__About this exercise__
Could you return, exactly as written, every line from the one containing "Collapse the tool" through the last line of the entries below, leaving out the pictures?

[Records drawn from a dataset]
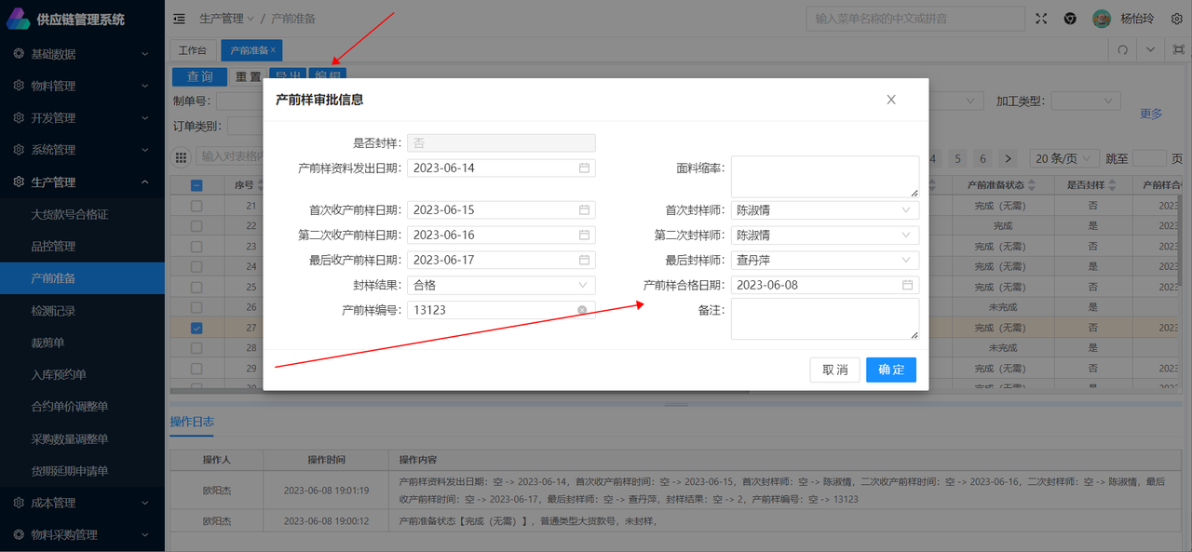This screenshot has height=552, width=1192.
Task: Toggle fullscreen mode icon in top bar
Action: 1041,19
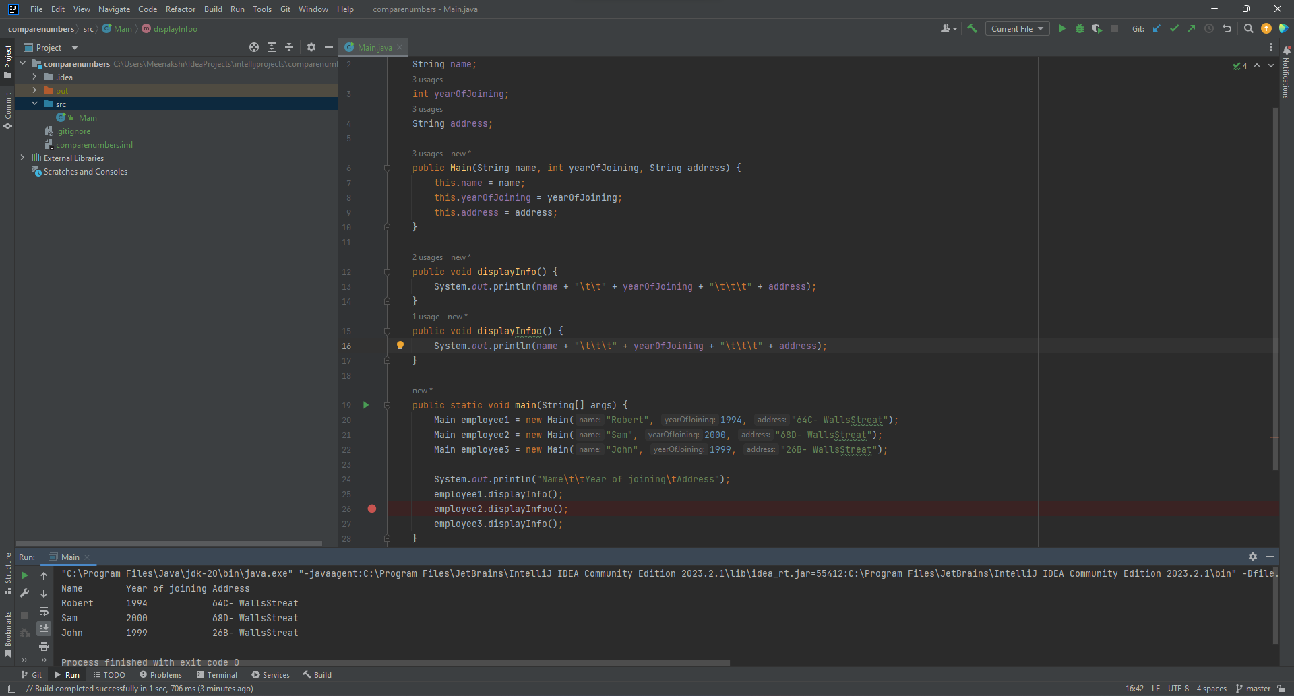Click the Git update project arrow
Image resolution: width=1294 pixels, height=696 pixels.
[x=1157, y=28]
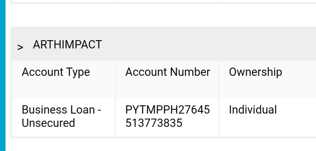
Task: Click middle empty cell of the table above
Action: coord(167,1)
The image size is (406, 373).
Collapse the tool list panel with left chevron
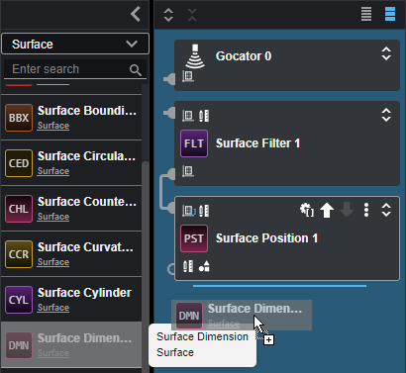(136, 14)
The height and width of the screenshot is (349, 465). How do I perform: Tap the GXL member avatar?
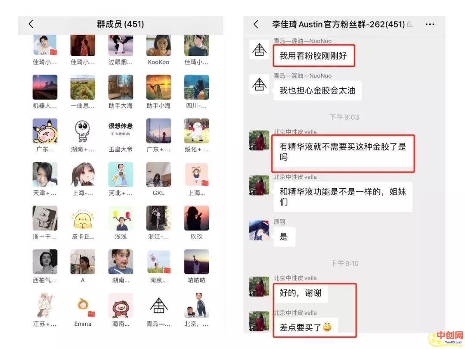(158, 175)
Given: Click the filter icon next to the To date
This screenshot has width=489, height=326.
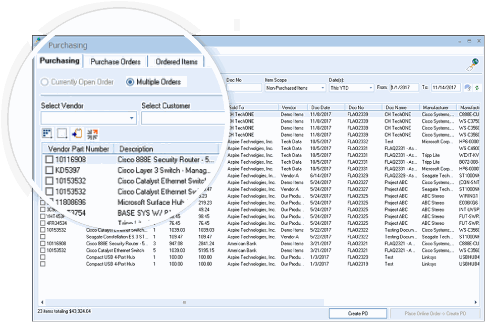Looking at the screenshot, I should pyautogui.click(x=468, y=88).
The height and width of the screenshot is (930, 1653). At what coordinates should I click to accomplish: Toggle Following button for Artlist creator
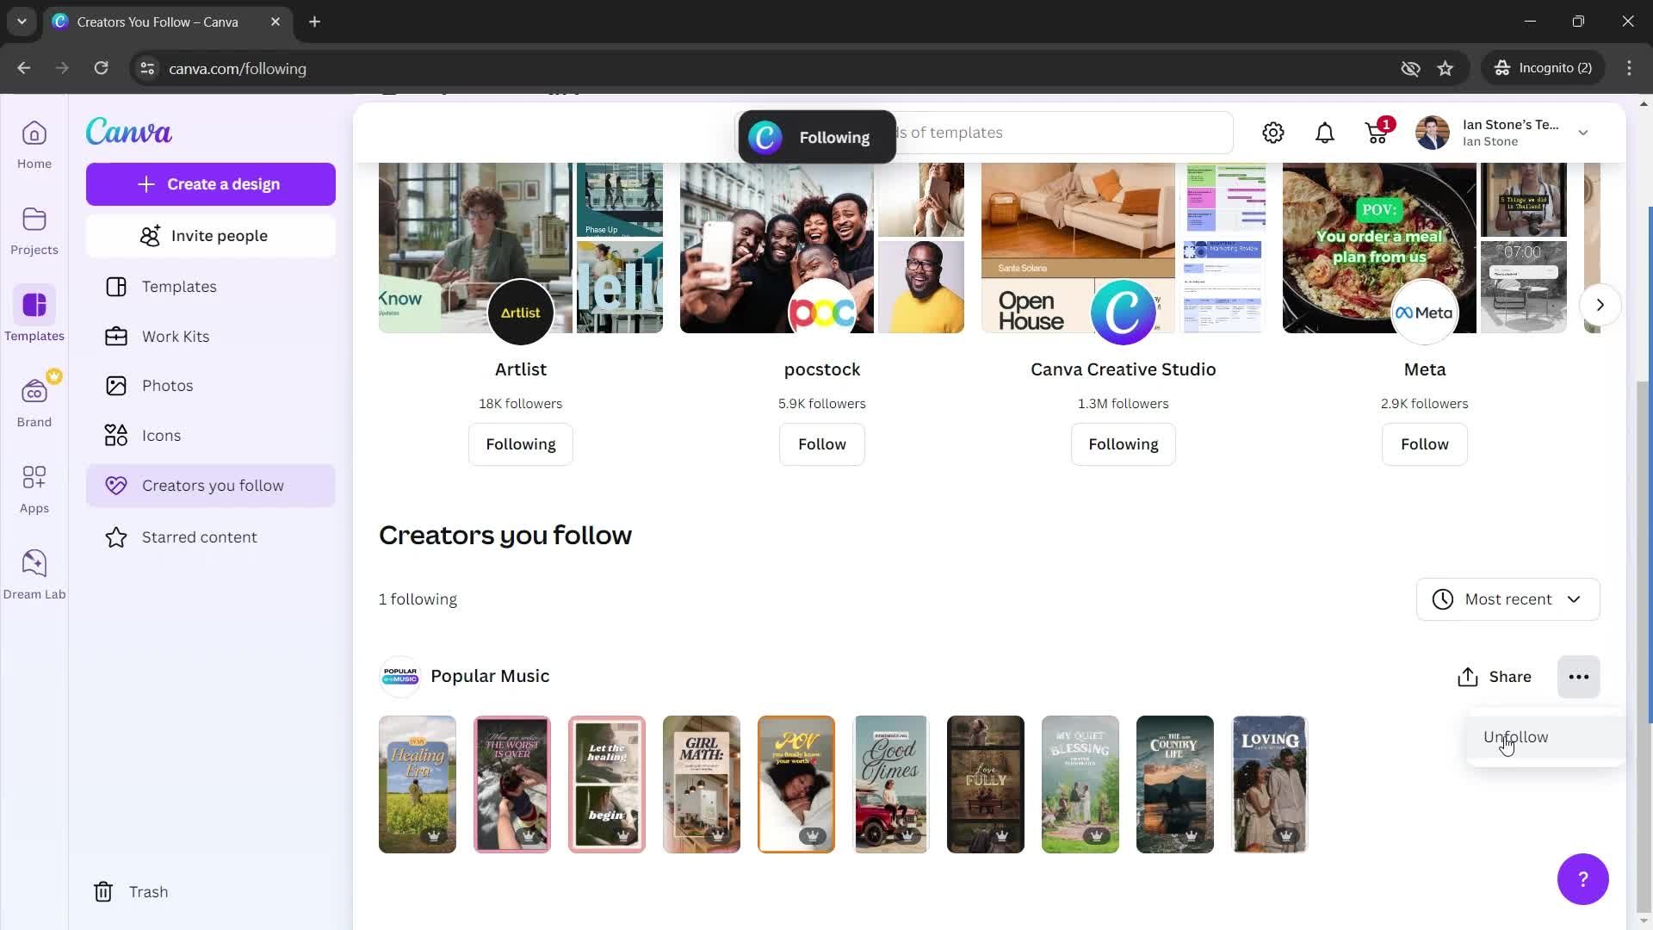tap(520, 443)
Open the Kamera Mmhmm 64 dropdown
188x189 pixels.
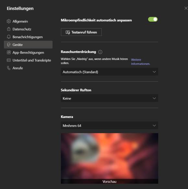tap(110, 125)
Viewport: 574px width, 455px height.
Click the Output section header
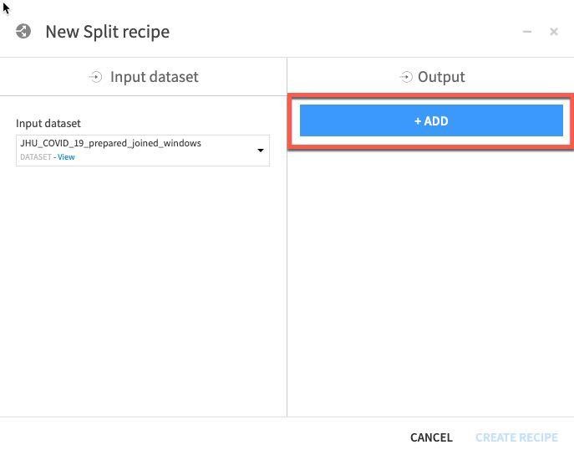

__Response to the exercise__
Collapse the tool list panel with left chevron
(136, 14)
The height and width of the screenshot is (349, 465). How do I perform: Tap the GXL member avatar?
(158, 175)
Given: Click the filter icon next to the To date
This screenshot has width=489, height=326.
Looking at the screenshot, I should pyautogui.click(x=468, y=88).
The height and width of the screenshot is (930, 1653). At what coordinates should I click to accomplish: Toggle Following button for Artlist creator
tap(520, 443)
Open the Kamera Mmhmm 64 dropdown
188x189 pixels.
tap(110, 125)
Viewport: 574px width, 455px height.
Click the Output section header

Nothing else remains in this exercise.